Still, an important advantage to the presence of a school in a village or close at hand is that it is a significant sign of stability and security for the children as well as for the parents. And no matter how rudimentary, a school provides discipline, colourful uniforms, friendships and a place to play and escape from the mundane but essential daily chores—aspects of school that can be just as important to a child in a developing country as feeding his or her hunger for learning. Where schools do not exist, children are often denied thei
r right to play, to dream and to grow.
But it is too often the elite children in urban areas, ones who have proven their “exceptional” abilities, who actually get an education, subsidized by religious groups or NGOs. Imagine the overt friction this style of subsidization creates within societies, the envy felt by parents and children with no such advantage but the wit to know that education is the only effective route to better circumstances. Add to this disparity religious, ethnic or tribal differences, passed on both overtly and subtly in the curriculum, and you have conditions that can synergize into the worst possible scenario, as was the case in Rwanda.
As a poor, rural child who has not been able to attend school, from your very early teens you would have a lot of empty hours between your search for food, the odd manual job, and other less reputable ways of surviving and helping your family to survive. Or you may not even be near your family anymore, having been pushed out by no food and too many siblings as soon as you had any chance of making it on your own, and ending up homeless and drifting in the urban slums.
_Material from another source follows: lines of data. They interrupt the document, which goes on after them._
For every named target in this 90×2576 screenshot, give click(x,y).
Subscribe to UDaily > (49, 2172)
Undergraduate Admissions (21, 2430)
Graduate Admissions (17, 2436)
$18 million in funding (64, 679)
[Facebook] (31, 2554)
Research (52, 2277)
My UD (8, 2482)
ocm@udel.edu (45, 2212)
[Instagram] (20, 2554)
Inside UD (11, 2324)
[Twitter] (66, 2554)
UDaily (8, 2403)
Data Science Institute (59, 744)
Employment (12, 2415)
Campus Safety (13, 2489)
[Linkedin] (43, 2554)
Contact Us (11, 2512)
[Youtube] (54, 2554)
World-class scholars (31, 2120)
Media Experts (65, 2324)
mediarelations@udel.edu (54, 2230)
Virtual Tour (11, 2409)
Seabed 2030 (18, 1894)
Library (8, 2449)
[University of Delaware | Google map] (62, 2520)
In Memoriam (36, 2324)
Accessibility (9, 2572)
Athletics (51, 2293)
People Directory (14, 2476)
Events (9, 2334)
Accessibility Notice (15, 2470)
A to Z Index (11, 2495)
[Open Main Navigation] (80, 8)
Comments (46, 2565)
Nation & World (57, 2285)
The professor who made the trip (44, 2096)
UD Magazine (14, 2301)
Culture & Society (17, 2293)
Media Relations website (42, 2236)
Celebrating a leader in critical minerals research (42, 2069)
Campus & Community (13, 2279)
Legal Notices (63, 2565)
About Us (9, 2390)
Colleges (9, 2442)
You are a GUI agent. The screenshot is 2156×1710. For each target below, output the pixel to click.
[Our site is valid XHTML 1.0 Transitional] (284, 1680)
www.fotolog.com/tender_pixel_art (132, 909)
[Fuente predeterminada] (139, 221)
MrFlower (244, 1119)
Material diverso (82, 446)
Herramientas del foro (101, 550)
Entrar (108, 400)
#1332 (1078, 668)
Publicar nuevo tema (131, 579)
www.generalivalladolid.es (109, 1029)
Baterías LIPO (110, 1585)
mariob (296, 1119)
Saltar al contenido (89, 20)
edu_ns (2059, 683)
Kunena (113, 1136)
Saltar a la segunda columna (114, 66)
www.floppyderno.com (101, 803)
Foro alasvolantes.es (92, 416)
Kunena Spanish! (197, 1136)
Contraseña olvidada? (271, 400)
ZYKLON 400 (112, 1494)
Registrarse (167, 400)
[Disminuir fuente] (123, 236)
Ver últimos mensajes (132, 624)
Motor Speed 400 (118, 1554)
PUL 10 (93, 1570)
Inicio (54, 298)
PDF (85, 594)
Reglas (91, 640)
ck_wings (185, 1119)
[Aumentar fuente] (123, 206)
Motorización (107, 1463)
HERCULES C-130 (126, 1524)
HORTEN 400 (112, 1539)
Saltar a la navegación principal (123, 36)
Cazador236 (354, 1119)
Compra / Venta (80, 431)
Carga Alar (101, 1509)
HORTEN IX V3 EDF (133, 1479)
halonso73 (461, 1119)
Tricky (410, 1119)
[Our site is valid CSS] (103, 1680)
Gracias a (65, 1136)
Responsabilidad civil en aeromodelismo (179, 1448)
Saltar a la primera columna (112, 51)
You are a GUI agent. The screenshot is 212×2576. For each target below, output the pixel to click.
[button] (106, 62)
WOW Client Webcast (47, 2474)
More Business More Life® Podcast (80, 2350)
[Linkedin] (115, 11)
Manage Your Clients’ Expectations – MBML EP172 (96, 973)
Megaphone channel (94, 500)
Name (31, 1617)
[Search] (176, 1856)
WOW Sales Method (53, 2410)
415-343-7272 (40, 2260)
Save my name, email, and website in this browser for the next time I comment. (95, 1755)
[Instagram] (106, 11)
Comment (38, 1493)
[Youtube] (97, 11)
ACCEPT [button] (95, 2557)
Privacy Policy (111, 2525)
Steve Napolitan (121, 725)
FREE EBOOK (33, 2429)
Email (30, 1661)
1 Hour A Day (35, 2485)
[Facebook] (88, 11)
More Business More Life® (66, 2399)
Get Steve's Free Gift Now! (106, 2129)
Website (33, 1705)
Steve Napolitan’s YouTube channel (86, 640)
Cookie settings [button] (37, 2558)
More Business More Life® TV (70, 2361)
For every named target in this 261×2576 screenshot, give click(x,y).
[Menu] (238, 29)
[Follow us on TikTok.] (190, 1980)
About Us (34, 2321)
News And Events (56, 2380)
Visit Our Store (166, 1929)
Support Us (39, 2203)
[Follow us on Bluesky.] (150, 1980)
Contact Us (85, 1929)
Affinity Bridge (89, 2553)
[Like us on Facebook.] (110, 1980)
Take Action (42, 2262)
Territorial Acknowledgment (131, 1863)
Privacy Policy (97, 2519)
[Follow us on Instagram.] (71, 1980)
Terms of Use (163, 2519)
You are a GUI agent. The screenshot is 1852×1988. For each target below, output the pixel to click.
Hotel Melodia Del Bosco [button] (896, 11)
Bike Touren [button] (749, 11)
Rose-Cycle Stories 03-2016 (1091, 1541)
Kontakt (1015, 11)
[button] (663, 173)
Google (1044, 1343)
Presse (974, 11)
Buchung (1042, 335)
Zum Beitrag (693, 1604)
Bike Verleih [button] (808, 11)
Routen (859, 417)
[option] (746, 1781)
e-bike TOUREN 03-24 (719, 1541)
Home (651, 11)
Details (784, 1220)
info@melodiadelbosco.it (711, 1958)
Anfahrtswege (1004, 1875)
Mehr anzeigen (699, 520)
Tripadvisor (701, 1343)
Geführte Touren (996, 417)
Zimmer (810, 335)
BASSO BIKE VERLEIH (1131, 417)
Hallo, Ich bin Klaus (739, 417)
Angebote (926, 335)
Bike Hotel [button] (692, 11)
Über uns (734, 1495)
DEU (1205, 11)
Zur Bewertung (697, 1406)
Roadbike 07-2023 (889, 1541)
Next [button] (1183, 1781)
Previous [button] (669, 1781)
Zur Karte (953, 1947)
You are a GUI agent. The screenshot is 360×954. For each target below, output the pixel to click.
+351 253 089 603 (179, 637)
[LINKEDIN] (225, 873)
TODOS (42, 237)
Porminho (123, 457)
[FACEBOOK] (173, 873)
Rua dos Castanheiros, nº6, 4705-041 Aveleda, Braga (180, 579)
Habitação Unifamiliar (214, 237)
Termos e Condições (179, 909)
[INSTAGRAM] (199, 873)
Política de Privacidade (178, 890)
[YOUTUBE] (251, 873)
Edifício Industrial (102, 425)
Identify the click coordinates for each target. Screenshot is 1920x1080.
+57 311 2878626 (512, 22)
In those slums, and even in the rural areas where farming has been increasingly marginalized and disrupted by climate change and war, there is no worthwhile or satisfying work for millions of essentially disenfranchised youths. Talk about a ready and willing recruitment base for any group that has an idea or an ideology, that can provide some sustenance, some means of bonding, and a bit of the power that comes from belonging to an organized outfit. Imagine arming these youths on top of that, and the dangerous ego trips that can result.
And so the constant companions of war, abject poverty, sickness and migration over the turbulent decades since independence in the late 1950s, make the children of this region particularly vulnerable to a myriad of tragedies, not the least of which is being recruited—willingly or not—into the fraternity of armed groups or even into the government forces as a child soldier. In fact, most of the conflicts, not just in the Great Lakes Region of Africa but around the world, that have employed, or are employing, child soldiers occur in countries where there is an unstructured political, economic and social environment. Ineffective and incompetent governments can’t keep track of their voting-age citizens, let alone their children, and orphans are often not missed.